SoftLord: and yes, i do expect a lot from my
friends…tahts why i dont have a ton of them, and
even fewer lovers…but the ones that i do have i
treasure.

SoftLord: just dont make me regret talkin to you

chrrybmbnyc: you won’t

chrrybmbnyc: it has been interesting??

SoftLord: what has?

chrrybmbnyc: the ride

SoftLord: i was never one for rollercoasters

chrrybmbnyc: just the merry go round

SoftLord: on turbo mode perhaps

chrrybmbnyc: so what have you been up to lately

SoftLord: work…thats pretty much it…

chrrybmbnyc: that’s a pity

chrrybmbnyc: how’s your menagerie of women

SoftLord: well i seem to remember a booty call that
never happened.


chrrybmbnyc: I was talking about your Egypt and German
girls


SoftLord: *shrug* Alex has a girlfriend, Sue’s comin
back at the end of the month… everyone else can
go fuck themselves


chrrybmbnyc: that doesn’t sound good

SoftLord: nah its fine…was time to clean out the
hangers-on


chrrybmbnyc: I hear that

SoftLord: make some new friends

chrrybmbnyc: that’s always just easier

SoftLord: whatever happened to Michael…he didn’t
move along with you? i liked him, tho he was pretty
tightly wound


chrrybmbnyc: you mean ax-murderer michael

SoftLord: sure

chrrybmbnyc: he went back to new orleans to spend
some time with his son

SoftLord: ah.. he did have that NOLA vibe about
him


chrrybmbnyc: yes he did. do miss him though

SoftLord: he seemed like good people, ax murderer
aside


chrrybmbnyc: he definitely was…really did me a solid
once

SoftLord: tho apparnetly he made me nervous…i
always knock things over around people who make
me nervous


chrrybmbnyc: hold on…I have to pee

chrrybmbnyc: done peeing

SoftLord: hope everything came out alright.

chrrybmbnyc: yes, it

chrrybmbnyc: came out fine

SoftLord: good to know

chrrybmbnyc: and how’s your urethra

SoftLord: delicious

chrrybmbnyc: so what are you up to tonight

SoftLord: debating food, movie, chat, jerk off, sleep

chrrybmbnyc: in that order?

SoftLord: no, not necessarily

chrrybmbnyc: me too. adam wants to go out but I’m tired.
thinking of just kicking back and watching a movie


SoftLord: also shower might be in there

chrrybmbnyc: just showered myself

SoftLord: they’re good

chrrybmbnyc: yes, and healthy too

SoftLord: er…yes.

chrrybmbnyc: I’m pretty brain dead tonight

SoftLord: so i see

SoftLord: still, either of us at 50% is still better
than most at 100


chrrybmbnyc: very true and very sad

SoftLord: not so.

chrrybmbnyc: why not

SoftLord: most people are dumb…and we get to
take their money


chrrybmbnyc: I did neglect that point. yeah for stupid
people


SoftLord: hip hip

chrrybmbnyc: hooray

SoftLord: hoooo

SoftLord: haaaay

SoftLord: hooooo

chrrybmbnyc: did you call me a ho

SoftLord: i did not

chrrybmbnyc: well ed put a poll of cherrybomb asking who
the bigger whore was: me or christina. I took down the site
for now….but christina beat me out


SoftLord: i’msure he stacked the results

SoftLord: ho is different than whore isn’t it?

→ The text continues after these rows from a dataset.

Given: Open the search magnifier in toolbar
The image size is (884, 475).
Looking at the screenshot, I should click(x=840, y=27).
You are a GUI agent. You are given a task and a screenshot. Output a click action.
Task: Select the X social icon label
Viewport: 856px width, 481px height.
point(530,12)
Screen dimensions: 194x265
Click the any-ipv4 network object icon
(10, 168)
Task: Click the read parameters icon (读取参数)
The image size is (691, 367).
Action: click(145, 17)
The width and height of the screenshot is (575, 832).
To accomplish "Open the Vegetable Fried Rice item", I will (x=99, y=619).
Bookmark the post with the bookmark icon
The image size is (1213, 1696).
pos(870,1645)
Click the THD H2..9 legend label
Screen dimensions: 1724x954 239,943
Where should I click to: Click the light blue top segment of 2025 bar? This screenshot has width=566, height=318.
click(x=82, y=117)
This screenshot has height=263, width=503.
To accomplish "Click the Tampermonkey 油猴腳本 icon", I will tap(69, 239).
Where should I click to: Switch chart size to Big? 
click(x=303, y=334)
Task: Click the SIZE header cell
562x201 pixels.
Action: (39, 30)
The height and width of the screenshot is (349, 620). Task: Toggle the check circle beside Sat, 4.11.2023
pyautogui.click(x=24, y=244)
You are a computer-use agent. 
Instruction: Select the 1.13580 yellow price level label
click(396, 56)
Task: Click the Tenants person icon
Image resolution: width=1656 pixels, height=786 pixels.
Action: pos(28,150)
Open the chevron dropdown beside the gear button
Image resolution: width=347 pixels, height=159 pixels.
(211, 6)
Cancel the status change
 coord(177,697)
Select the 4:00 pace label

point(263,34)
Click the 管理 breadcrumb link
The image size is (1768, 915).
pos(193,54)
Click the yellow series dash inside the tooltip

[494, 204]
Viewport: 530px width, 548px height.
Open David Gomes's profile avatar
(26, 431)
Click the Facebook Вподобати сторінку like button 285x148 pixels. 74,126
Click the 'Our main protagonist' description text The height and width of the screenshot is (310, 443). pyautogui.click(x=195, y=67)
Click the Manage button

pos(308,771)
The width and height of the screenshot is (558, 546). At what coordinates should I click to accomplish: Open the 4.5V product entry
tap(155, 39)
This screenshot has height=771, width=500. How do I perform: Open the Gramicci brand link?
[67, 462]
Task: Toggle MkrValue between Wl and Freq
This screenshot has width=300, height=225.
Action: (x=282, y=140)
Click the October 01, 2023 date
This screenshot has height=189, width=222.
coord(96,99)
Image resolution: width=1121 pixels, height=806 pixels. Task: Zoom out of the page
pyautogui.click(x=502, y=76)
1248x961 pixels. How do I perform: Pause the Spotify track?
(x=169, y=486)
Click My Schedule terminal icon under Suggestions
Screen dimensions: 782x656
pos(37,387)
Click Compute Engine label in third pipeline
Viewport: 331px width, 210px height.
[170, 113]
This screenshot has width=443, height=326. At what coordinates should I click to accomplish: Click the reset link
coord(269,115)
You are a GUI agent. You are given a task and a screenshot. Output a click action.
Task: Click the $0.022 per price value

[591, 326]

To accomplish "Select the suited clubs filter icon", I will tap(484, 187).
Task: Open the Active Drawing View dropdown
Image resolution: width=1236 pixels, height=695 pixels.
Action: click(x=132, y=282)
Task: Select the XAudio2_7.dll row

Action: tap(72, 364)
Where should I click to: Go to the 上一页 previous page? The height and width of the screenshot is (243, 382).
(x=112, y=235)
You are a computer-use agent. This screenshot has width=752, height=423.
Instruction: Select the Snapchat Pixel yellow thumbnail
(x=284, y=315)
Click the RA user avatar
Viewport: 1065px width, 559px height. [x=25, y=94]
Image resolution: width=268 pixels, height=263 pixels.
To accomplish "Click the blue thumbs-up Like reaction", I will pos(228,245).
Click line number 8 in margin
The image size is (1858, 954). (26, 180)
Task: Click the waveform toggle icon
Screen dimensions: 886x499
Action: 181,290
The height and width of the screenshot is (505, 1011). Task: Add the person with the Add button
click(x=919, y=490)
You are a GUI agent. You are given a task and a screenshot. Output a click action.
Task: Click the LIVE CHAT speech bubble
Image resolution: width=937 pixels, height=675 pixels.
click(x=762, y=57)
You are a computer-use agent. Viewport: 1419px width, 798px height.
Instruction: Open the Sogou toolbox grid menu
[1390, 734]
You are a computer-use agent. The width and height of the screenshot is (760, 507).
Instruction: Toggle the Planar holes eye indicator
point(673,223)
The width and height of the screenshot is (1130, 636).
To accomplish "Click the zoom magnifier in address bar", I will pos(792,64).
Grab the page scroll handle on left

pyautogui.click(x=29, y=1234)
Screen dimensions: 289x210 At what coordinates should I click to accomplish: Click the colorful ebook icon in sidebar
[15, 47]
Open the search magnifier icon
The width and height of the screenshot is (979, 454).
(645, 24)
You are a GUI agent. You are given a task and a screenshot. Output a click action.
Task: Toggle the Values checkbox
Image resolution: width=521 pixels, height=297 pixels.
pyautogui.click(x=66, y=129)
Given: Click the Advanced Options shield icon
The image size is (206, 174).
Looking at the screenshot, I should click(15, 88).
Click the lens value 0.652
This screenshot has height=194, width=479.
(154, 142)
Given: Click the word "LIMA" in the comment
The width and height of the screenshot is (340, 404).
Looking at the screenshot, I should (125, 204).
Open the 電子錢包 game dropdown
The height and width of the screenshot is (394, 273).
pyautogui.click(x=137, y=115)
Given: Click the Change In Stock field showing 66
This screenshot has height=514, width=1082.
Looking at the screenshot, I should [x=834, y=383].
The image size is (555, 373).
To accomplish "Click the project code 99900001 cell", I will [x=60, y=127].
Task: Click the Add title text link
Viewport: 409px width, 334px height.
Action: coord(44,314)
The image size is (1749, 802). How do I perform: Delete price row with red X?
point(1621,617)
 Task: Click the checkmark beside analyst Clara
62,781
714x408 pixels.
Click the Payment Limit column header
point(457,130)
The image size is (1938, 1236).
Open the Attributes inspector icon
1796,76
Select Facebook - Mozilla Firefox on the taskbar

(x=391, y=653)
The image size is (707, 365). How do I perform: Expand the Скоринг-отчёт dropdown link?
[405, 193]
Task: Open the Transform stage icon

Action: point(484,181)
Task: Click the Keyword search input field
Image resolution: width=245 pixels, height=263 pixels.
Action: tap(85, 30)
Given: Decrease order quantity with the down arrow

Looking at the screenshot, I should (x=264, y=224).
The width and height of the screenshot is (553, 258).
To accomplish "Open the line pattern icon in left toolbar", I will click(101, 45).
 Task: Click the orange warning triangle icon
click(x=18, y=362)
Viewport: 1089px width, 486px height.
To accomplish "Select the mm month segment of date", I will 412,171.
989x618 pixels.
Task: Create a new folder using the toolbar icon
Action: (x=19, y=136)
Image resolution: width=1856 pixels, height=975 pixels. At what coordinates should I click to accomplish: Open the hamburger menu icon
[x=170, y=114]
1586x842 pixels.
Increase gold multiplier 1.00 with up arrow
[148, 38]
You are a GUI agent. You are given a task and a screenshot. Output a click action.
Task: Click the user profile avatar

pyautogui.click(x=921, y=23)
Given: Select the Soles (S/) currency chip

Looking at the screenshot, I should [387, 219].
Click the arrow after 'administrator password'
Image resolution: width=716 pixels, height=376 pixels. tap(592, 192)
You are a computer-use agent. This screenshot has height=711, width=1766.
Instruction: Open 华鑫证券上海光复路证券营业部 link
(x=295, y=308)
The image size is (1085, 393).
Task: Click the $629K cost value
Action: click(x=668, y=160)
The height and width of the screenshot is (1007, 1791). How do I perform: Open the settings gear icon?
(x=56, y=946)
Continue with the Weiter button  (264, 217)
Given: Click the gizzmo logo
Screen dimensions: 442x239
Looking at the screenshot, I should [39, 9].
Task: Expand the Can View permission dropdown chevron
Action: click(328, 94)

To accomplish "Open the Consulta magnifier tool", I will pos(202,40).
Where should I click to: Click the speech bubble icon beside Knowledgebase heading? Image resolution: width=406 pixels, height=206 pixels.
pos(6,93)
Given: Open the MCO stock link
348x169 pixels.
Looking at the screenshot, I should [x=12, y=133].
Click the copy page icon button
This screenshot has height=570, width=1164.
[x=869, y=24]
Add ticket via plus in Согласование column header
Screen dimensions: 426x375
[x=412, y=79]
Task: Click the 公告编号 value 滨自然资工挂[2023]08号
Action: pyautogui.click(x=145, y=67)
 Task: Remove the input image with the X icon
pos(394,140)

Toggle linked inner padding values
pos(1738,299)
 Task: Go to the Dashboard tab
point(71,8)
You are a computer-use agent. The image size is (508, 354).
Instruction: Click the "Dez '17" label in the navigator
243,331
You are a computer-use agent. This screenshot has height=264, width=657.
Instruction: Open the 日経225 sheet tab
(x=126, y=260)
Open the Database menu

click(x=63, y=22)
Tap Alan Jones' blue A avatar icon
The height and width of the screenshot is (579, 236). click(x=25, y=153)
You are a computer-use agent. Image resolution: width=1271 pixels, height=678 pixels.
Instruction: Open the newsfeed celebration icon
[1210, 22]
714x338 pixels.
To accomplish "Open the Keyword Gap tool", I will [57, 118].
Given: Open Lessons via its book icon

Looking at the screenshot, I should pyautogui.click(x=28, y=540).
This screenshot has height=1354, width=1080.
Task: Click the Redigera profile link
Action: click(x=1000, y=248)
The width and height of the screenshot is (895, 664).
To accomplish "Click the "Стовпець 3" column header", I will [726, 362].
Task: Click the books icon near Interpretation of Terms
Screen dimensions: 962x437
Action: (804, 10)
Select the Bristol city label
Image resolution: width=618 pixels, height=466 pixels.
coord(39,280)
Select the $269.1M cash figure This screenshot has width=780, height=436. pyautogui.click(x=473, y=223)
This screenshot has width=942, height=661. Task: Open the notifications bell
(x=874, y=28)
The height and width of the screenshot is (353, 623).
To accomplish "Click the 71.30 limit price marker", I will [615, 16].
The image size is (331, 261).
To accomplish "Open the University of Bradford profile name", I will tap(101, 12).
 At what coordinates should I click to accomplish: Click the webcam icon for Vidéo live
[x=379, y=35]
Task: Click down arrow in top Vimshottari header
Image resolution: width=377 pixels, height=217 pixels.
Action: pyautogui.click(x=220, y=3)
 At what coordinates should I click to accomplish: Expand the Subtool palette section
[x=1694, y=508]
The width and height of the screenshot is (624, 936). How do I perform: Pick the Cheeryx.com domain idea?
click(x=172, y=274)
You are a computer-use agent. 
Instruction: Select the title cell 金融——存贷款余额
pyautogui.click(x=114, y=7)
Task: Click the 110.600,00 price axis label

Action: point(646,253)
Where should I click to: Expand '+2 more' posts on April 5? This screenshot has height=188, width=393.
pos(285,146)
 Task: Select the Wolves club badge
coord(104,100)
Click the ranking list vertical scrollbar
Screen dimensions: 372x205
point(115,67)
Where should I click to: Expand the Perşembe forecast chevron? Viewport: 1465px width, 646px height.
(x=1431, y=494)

SoftLord: ho gives it away, whore makes you pay

chrrybmbnyc: isn’t ho short for whore

chrrybmbnyc: well donw

chrrybmbnyc: e

SoftLord: wasn’t evven goign for the rhyme thing

chrrybmbnyc: sometimes those things just happen

SoftLord: apparently

chrrybmbnyc: some sign of intelligence

SoftLord: as if there was any doubt

SoftLord: so are you out of pseudo.com altogether?

chrrybmbnyc: pretty much. I’ve been making too much $
producing for Playgirl. Part of my negotiation was that I get
cherrybomb.com and the brand. I don’t want to do any
more legal work for other people

SoftLord: i saw some article about playgirlTV…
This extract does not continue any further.